[PROBLEM DETAILS]
Lines with the word "agent" in them must be copied from the records below.

[Stored data]
"""

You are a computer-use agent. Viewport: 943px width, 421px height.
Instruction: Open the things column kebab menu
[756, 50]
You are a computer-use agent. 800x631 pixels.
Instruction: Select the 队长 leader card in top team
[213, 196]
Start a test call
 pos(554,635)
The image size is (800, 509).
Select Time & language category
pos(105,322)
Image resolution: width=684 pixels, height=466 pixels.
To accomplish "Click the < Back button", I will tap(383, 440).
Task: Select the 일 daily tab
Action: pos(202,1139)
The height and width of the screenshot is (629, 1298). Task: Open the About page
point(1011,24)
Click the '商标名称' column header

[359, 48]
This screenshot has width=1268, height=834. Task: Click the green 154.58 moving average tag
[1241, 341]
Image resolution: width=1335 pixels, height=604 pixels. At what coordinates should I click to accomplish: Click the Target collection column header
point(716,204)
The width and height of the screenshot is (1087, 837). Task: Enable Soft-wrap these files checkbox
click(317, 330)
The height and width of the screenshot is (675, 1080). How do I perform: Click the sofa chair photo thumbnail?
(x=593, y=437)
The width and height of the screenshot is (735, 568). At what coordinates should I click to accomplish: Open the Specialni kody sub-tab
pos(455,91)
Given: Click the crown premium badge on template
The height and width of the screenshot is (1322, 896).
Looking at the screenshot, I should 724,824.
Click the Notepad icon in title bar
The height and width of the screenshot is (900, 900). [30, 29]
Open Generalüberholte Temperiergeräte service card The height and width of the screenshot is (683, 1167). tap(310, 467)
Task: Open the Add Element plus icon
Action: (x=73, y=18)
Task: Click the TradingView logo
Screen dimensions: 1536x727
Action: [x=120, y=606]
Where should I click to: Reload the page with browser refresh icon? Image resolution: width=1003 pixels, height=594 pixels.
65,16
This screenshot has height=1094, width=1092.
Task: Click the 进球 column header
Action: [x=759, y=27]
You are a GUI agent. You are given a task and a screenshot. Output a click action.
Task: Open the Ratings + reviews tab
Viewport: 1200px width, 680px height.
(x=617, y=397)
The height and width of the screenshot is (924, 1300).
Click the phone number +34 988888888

"""

[WRITTEN ANSWER]
You are a computer-use agent. Viewport: 943px width, 421px height.
You are a computer-use agent. 800x631 pixels.
You are a GUI agent. You are given a task and a screenshot. Output a click action.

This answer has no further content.